Factors to consider when selecting the type of Buy and Sell Agreement for your business.(I)
Before you can design a buy and sell (BS) you need to consider the following:
- Number of owners: the greater the number, the more likely the BS will be a stock-redemption.
- Nature and size of the entity: As a rule, a larger company will call for a redemption BS, or hybrid do to the fact that ownership interests will probably be worth more.
- Value of the entity: The higher the value, greater chance of a redemption BS.
- Relative ownership interests: Because of larger interest in ownership, greater likely hood a redemption or hybrid because of the cost to purchase.
- Ages of owners: If there is a wide disparity in age between owners, greater chance of using a stock redemption or hybrid BS agreement?
- Financial conditions of the owners: The more questionable an owner’s finances are the more likely a redemption/hybrid.
- Enforcement of buy-sell agreement: If there is a question as to the likelihood of partners reneging on the BS, or unable to fulfill the purchase obligation, the more likely a redemption/hybrid.
- Desires for new cost basis for the purchasing owner: Chances are a cross purchase arrangement would be used if surviving purchasing partner wanted a higher cost basis.
- Health and insurability of the owners: When there are younger or unhealthy partners, the disparity in premiums will tend to adversely affect the other owners, consequently, redemption will be used.
- Commitment of owners to business: Cross purchase or hybrid can be used so the more committed partner can purchase the non-interested partner directly.
- Availability of assets inside of the entity for redeeming the interest: Since some businesses have minimum-asset performance-bonding, a cross purchase BS would be used. General Contractors would be an example.
- State law with respect to entity redemptions: If lightly capitalized, use cross purchase.

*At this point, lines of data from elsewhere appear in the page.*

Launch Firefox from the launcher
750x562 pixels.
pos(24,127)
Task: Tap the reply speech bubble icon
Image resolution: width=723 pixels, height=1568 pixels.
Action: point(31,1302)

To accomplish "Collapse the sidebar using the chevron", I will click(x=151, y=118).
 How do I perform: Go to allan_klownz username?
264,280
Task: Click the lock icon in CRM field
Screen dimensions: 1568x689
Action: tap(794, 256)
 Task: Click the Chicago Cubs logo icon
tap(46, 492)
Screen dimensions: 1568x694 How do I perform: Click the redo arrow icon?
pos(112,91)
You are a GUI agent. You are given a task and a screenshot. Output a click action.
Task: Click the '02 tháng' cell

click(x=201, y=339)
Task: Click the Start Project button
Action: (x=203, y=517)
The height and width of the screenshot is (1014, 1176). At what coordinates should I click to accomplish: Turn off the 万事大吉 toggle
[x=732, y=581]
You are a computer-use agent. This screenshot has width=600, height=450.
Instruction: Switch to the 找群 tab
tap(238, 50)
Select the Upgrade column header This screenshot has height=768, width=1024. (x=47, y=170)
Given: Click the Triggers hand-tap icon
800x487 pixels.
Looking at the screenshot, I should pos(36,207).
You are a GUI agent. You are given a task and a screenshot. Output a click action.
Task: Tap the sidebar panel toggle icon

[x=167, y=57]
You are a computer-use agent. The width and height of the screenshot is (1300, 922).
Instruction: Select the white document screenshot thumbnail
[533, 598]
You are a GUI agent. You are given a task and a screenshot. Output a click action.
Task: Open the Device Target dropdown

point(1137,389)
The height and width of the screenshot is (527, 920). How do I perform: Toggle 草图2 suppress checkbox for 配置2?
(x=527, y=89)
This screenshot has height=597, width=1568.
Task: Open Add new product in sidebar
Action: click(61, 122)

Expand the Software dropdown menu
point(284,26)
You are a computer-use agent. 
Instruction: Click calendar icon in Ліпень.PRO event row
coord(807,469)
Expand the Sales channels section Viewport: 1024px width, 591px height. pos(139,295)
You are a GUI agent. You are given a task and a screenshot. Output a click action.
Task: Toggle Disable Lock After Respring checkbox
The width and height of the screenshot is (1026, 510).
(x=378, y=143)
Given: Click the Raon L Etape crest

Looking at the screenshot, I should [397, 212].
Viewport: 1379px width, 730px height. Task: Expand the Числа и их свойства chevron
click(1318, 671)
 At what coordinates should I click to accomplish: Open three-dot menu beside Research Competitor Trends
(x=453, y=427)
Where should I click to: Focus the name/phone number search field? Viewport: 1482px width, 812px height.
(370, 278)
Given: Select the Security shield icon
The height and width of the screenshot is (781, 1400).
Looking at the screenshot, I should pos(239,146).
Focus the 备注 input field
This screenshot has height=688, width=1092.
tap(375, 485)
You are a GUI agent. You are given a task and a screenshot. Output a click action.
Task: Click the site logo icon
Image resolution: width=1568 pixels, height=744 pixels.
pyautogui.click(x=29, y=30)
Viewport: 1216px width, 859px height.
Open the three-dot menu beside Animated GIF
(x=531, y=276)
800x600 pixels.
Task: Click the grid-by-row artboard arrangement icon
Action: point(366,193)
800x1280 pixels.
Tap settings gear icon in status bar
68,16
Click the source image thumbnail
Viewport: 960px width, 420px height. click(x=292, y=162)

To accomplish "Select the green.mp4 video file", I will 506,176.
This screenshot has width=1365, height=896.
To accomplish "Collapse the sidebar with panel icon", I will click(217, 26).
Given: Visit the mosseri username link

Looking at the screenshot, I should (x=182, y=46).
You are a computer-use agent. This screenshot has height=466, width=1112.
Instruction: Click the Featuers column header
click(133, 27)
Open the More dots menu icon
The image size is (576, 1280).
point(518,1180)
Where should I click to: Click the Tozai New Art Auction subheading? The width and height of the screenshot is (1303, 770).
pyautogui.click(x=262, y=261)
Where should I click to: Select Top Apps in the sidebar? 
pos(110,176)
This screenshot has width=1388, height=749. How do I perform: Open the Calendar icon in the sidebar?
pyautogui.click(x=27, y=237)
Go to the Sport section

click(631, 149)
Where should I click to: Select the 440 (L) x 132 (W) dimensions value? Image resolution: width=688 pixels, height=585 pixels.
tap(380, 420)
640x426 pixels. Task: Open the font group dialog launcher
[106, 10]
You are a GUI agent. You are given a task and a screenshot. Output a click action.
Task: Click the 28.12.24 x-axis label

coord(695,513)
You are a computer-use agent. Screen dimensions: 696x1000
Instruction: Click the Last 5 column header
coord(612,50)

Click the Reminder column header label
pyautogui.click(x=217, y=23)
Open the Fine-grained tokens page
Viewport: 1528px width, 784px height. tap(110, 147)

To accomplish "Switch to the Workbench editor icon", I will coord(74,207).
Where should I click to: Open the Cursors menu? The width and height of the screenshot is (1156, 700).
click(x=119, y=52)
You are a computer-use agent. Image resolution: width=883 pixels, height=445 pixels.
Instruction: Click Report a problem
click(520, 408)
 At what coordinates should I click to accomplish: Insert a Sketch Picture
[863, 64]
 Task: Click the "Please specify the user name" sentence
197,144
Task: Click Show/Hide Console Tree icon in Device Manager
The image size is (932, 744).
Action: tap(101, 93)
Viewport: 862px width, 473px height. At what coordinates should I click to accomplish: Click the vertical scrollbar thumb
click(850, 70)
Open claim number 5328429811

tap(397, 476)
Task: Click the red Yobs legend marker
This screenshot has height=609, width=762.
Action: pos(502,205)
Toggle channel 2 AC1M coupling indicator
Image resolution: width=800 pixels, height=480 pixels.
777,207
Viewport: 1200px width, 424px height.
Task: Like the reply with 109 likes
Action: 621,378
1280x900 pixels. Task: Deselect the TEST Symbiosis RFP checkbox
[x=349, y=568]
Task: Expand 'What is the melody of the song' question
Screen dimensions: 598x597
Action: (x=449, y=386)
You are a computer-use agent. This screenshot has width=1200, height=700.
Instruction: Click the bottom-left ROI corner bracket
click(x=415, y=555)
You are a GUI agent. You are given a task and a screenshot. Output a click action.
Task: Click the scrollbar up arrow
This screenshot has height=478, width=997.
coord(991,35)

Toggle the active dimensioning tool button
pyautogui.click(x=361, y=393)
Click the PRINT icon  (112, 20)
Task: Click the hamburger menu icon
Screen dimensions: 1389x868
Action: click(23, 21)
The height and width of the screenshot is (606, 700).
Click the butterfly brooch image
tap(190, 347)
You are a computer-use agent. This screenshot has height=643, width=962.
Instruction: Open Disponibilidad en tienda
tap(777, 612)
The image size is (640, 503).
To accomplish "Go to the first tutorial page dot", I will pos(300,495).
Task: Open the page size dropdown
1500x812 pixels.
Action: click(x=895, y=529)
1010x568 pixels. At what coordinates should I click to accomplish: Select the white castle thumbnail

- Existence of restrictions under loan agreements on the use of the entity’s assets to redeem equity interests: Loan agreements may have restrictions on the use of assets as they are the collateral for the loans, usually would use cross purchase.
- Family relationships within the business: Maintaining equal ownership between family members can be a challenge, normally, a cross purchase agreement works the best, unless the business is capitalized to have different classes of stock.
- Professional licensing or other qualification requirements: Licensing and professional designations with, (professional corporations) will have an impact on the type of redemption agreement.
- Type of entity: If a family C corps, there would be concerns that a redemption would be treated like a dividend, if so, they would opt for a cross purchase, if that was an issue (attribution).
As you can see, depending on the situation and circumstances of the company, the type of Buy and Sell agreement is not a random decision. Planning and insight must be used. This comes down to asking the right in-depth questions when discussing the designing of the buy and sell agreement.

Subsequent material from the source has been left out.